Due to the rash of injuries that have placed Mike Mussina and Carl Pavano on the disabled list alongside Chien-Ming Wang and Jeffrey Karstens, the Yankees were forced to dip into their minor league system for a starter for tonight's (and likely Sunday's) game. The three pitchers whose turns fell on the right day were Tyler Clippard and Steven Jackson in triple-A and Chase Wright in double-A. Of the three, Wright was both the only one already on the 40-man roster and the pitcher who'd had the most success in his two starts thus far this season. Clippard's had two middling outings for Scranton. Jackson has faired a tad better, but neither has lasted more than five innings in either outing. Wright, meanwhile, has dominated in a pair of seven-inning outings and will make his major league debut tonight in the Bronx against the Indians.
Here's what I wrote about Wright back in February:
L - Chase Wright (24)
A third-round draft pick in 2000, Wright has spent six years in the Yankees system without cracking double-A. He's made large strides over the last three seasons however. Check these trends:
Wright claims the difference has simply been an uptick in confidence. I suppose it could be that after bottoming out in 2004 he figured he couldn't do any worse if he just challenged hitters. If so, it worked. Wright's best pitch is a changeup that works off his low-90s fastball, and he's working on developing his curve. He's still a work in progress, but it's certainly encouraging to see such rapid progress by a lefty starter. Indeed, he's come far enough that the Yankees had to add him to the 40-man to protect him from the Rule 5 draft last fall.
To that I'll add his spring training and double-A lines from this year:
Those 14 innings at double-A are divided evenly between two equally excellent starts in which Wright has posted a fantastic 2.29 groundball-to-flyball rate. Accordingly, Wright hasn't allowed a home run in any of his 26 2/3 innings thus far this year and allowed just one round-tripper in 119 2/3 innings last year.
After I wrote the above, I received a note from Kevin Goldstein, Baseball Prospectus's minor league guru. Kevin said that one thing he felt I got wrong was my estimation of Wright's velocity (which I got from assimilating various on-line scouting reports). According to Goldstein, Wright's fastball tops out in the high 80s, adding something to the effect that if Wright did throw in the low 90s, he'd be a world-beater. Judging by his recent results this season and last, I tend to wonder if Wright's recent improvement has had as much to do with an uptick in velocity as with an increase in confidence. I'll certainly be keeping an eye on the YES radar gun tonight. If it turns out that he is indeed working in the low-90s . . . look out world.
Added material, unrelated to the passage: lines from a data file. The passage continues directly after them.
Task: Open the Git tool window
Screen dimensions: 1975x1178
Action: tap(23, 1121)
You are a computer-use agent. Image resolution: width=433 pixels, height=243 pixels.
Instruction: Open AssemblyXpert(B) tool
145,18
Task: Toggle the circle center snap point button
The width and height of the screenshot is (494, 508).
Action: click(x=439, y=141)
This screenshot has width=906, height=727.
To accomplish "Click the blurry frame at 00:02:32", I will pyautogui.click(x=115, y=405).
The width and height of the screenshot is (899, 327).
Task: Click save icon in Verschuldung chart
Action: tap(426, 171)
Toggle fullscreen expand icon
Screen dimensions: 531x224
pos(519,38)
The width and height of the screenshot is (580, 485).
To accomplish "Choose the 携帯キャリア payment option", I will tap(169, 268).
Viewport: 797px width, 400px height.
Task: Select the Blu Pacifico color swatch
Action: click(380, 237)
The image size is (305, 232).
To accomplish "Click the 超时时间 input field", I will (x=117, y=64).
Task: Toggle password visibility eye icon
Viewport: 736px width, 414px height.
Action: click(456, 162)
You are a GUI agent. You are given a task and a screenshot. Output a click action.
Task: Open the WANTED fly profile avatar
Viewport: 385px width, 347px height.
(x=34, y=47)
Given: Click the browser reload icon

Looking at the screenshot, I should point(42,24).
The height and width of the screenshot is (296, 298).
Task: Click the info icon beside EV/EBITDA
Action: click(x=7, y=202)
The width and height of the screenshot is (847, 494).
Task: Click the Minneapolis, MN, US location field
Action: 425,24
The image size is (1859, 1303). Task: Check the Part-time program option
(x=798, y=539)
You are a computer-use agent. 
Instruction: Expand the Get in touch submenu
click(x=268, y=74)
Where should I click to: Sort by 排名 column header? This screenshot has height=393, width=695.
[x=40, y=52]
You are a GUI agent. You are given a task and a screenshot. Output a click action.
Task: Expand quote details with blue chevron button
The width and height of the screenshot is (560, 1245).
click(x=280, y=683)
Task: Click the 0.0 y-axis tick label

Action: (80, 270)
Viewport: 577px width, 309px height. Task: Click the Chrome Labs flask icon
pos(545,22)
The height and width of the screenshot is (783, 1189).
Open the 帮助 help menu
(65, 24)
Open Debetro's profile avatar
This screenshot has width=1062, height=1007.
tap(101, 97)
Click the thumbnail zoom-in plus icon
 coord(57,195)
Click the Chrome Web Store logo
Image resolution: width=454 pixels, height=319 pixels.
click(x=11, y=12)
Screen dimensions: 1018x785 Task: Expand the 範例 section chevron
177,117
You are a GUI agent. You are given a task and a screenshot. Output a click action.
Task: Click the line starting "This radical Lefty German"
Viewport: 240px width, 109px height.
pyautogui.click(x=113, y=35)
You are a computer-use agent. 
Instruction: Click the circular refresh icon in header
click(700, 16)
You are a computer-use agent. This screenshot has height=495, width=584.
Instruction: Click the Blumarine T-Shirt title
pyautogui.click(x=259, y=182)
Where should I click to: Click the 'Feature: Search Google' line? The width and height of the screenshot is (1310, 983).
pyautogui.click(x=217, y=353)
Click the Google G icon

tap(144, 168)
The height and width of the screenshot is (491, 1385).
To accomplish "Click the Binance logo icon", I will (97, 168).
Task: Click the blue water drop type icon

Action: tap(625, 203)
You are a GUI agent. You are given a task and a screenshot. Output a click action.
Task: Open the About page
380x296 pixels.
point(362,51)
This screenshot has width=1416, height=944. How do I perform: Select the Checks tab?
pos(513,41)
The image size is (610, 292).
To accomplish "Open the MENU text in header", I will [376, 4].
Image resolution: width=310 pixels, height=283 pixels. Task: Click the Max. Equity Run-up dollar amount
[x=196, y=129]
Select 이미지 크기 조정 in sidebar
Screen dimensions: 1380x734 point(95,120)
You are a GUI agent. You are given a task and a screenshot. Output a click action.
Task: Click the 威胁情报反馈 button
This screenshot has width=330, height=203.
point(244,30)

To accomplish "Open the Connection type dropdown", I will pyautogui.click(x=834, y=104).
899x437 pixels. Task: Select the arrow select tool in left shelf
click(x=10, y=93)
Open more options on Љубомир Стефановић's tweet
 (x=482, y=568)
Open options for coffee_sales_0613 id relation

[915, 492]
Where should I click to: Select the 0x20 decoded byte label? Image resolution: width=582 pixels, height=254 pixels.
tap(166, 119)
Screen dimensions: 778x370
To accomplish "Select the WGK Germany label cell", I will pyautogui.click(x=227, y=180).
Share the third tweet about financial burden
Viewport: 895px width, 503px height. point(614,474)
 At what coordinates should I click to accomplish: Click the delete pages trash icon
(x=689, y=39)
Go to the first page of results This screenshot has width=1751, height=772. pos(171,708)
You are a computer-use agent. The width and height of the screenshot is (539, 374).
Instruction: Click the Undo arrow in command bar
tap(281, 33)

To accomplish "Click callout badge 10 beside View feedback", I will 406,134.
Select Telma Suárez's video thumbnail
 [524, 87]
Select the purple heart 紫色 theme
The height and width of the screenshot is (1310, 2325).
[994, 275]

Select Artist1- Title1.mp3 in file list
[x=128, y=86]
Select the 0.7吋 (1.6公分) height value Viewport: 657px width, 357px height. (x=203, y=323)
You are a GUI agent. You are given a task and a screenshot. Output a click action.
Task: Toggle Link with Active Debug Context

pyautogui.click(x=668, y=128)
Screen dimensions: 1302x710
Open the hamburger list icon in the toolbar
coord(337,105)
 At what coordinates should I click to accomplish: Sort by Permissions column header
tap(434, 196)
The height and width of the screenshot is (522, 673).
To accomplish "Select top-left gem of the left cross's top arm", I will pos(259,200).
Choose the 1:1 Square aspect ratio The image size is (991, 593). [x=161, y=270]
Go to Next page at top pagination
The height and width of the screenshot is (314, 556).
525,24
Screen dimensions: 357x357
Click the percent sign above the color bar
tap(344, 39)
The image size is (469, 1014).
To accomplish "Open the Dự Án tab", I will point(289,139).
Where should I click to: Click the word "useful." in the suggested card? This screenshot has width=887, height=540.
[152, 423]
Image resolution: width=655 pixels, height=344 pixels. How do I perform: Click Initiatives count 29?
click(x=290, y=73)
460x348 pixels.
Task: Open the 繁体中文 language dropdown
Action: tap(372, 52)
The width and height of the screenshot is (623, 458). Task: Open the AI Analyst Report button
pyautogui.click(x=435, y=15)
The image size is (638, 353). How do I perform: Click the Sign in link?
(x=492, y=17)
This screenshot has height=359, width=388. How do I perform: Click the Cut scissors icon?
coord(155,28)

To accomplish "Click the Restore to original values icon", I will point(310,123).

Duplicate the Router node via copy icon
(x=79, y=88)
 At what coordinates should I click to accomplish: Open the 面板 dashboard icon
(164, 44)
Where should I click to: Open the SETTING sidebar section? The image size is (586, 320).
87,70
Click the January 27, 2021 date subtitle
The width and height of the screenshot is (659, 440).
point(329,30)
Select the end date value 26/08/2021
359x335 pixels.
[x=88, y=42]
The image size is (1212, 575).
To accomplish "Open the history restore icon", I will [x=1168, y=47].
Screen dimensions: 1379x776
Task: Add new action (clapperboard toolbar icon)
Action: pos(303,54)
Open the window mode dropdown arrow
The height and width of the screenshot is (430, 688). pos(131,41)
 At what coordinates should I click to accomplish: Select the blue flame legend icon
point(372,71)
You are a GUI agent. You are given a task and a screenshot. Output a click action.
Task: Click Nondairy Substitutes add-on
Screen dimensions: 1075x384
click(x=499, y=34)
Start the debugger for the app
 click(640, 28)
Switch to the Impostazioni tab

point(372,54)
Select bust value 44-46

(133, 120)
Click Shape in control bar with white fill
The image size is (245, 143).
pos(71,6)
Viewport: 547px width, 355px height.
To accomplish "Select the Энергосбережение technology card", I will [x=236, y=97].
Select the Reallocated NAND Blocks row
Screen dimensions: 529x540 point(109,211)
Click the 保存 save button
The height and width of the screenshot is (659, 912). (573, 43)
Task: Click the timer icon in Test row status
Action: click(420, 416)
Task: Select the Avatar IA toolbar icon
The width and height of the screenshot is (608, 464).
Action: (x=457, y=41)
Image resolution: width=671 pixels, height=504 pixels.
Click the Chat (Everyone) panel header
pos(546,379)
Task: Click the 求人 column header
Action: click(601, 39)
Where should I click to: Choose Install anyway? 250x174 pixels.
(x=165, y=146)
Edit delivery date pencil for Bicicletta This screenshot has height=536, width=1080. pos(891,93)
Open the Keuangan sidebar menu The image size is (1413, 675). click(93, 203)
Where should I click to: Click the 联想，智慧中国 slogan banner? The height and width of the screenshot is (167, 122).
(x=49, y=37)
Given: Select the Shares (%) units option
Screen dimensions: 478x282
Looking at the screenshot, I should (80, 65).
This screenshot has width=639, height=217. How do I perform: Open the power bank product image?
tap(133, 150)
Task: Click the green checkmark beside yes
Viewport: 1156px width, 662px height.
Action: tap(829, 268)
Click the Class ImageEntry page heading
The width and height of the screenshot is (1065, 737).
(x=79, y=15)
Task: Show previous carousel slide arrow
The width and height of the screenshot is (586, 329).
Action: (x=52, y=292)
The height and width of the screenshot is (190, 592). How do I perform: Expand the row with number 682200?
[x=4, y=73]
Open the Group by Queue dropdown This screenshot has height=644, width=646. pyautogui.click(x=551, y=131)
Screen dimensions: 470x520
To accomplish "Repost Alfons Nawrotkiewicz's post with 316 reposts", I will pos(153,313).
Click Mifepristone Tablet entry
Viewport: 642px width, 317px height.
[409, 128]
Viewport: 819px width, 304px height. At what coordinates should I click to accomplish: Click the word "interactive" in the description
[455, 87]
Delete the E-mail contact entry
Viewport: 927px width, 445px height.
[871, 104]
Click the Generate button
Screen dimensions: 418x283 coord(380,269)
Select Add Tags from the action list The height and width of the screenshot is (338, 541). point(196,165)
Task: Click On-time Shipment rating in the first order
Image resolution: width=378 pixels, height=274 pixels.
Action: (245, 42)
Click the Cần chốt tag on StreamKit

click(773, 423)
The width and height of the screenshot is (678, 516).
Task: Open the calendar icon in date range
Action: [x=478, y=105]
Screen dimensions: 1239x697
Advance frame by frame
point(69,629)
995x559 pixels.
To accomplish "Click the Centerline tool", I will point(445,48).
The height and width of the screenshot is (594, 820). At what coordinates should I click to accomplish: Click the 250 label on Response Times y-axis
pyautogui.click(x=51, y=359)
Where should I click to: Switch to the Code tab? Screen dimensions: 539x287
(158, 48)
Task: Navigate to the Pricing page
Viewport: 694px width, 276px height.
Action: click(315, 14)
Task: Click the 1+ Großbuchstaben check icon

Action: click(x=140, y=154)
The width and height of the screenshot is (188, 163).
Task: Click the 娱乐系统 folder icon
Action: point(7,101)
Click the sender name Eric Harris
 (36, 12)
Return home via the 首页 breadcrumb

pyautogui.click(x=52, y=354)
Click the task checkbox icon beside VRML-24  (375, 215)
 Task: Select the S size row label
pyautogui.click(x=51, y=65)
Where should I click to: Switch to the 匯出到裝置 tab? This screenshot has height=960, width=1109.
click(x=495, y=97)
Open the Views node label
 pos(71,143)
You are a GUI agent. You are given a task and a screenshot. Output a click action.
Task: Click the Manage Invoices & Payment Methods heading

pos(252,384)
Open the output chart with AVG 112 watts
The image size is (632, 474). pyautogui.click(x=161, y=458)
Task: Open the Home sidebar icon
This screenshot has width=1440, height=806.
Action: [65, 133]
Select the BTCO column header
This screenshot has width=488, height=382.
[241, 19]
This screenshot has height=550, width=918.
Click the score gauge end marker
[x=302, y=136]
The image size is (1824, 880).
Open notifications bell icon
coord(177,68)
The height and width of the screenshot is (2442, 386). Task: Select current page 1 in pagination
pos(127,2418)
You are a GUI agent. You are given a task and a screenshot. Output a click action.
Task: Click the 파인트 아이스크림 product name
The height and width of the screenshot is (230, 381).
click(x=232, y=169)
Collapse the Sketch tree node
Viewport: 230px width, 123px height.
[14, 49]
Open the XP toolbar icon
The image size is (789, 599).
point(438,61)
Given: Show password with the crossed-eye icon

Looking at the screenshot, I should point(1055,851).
Wright's promotion has conjured up memories of fellow lefty Sean Henn's May 4, 2005 major league debut, in which he made the leap from double-A at the age of 24 to start in Tampa Bay in place of Randy Johnson, who had tweaked his groin in his previous outing. The comparison is unavoidable, but here are two key ways in which the two differ:
Sean Henn pitched a full season (27 starts) in double-A in 2004 and was repeating the level in 2005 when he was called up. Chase Wright had never pitched above A-ball prior to his two starts for Trenton earlier this month.
Sean Henn had (and still has) never dominated any league in any season the way Wright dominated the Florida State League last year (he was named the league's pitcher of the year). Part of the reason for that is that Henn missed the 2002 season due to Tommy John surgery, spent 2003 rehabbing in the FLS after starting out in Rookie ball, and was thrust into double-A in 2004 despite a middling performance the year before only to see his effectiveness decline in Trenton. Wright, on the other hand, has been brought along exceedingly slowly as the Yankees waited for the sort of breakout he had last year before having him make the leap to double-A. Between that careful development pace, the results above, and especially his stellar groundball rate, I think it's safe to say that the Chase Wright who will start tonight for the Yankees is a clearly superior pitcher to the Sean Henn who made his debut almost two years ago under similar circumstances.